Abstract

This is the fourth in a series of articles reporting the results of studies of mangrove communities heavily oiled in the Bahı́a las Minas (Panamá) oil spill. This paper gives the detailed compositions of oil residues in sediments and encrusting bivalves, and the changes over time. Initial weathering processes removed most of the volatile hydrocarbons and all marker alkanes in oil adsorbed to surface sediments within 6 months after the spill. This initially fast rate of biodegradation was not maintained in the rate of disappearance of the aromatic hydrocarbons over time. Oil leaching out of heavily contaminated sediments was bioaccumulated in bivalves for at least 5 years.
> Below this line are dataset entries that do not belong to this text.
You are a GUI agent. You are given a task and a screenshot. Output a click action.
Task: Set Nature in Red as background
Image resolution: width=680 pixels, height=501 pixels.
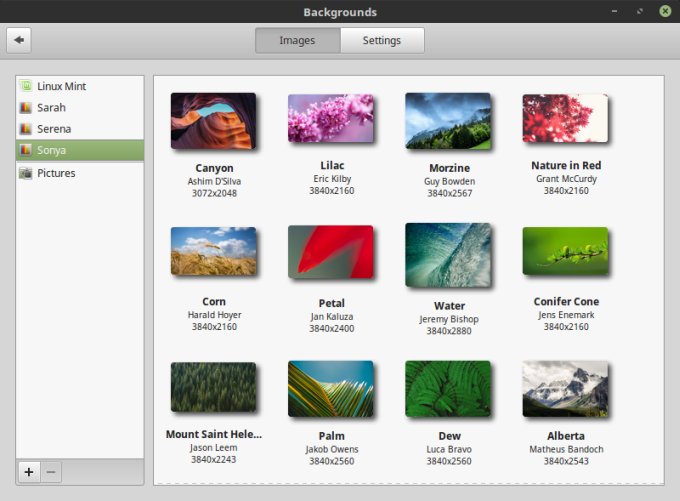click(x=565, y=119)
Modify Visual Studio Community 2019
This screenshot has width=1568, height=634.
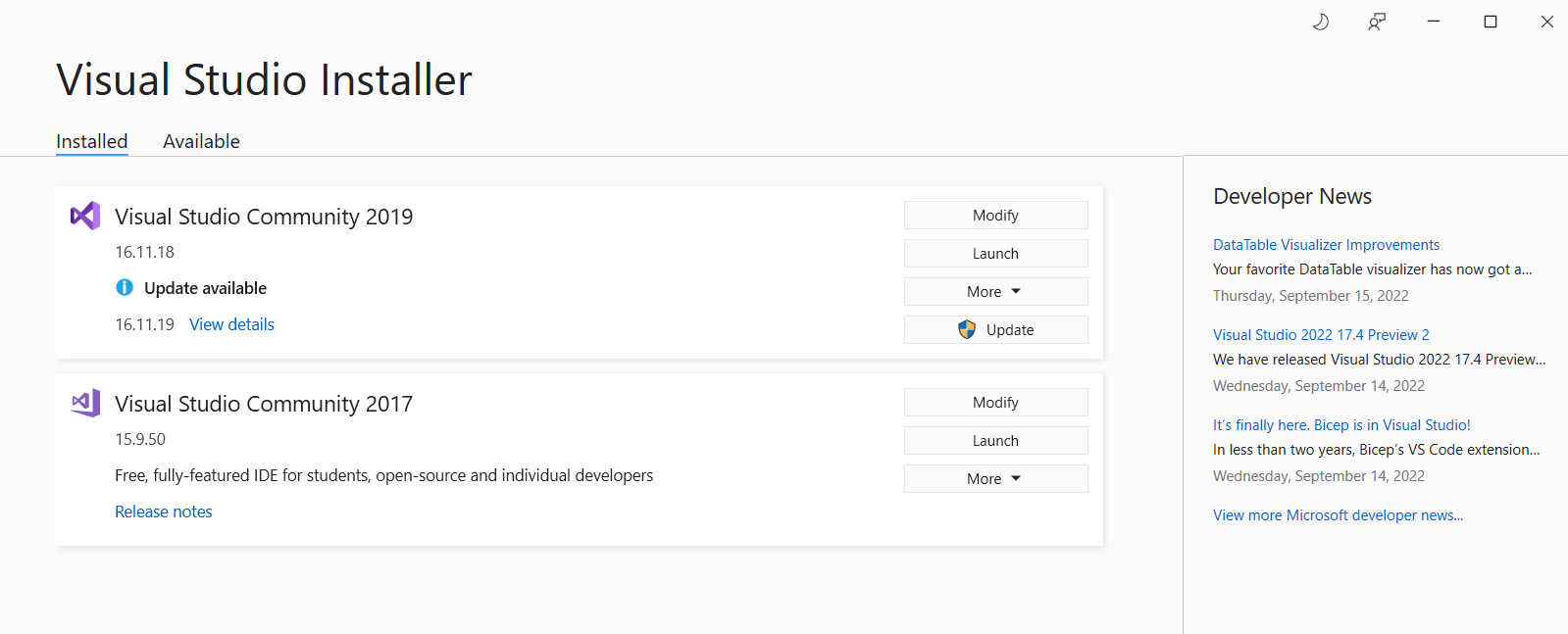click(x=995, y=216)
The organisms accumulated the whole range of alkylated polynuclear aromatic hydrocarbons (PAHs) in the naphthalene through the benzoperylene elution range, seemingly in proportion to what was leached from sediments. A change in the composition of the aromatics bioaccumulated at most study sites in year 5 indicated depletion of the most soluble and most acutely toxic hydrocarbons in the readily leachable reservoirs. Thus, the next 5 years will probably be the critical time frame when impacts grade from acutely lethal into sublethal. The most residual PAHs in both sediments and bivalves were the dibenzothiophene, phenanthrene and chrysene series. A relative increase in the fluorescence intensity compared to the amount of oil determined by gas chromatography in samples from later years provides indirect evidence for a larger percentage of the signal due to fluorescent derivatives of the PAHs.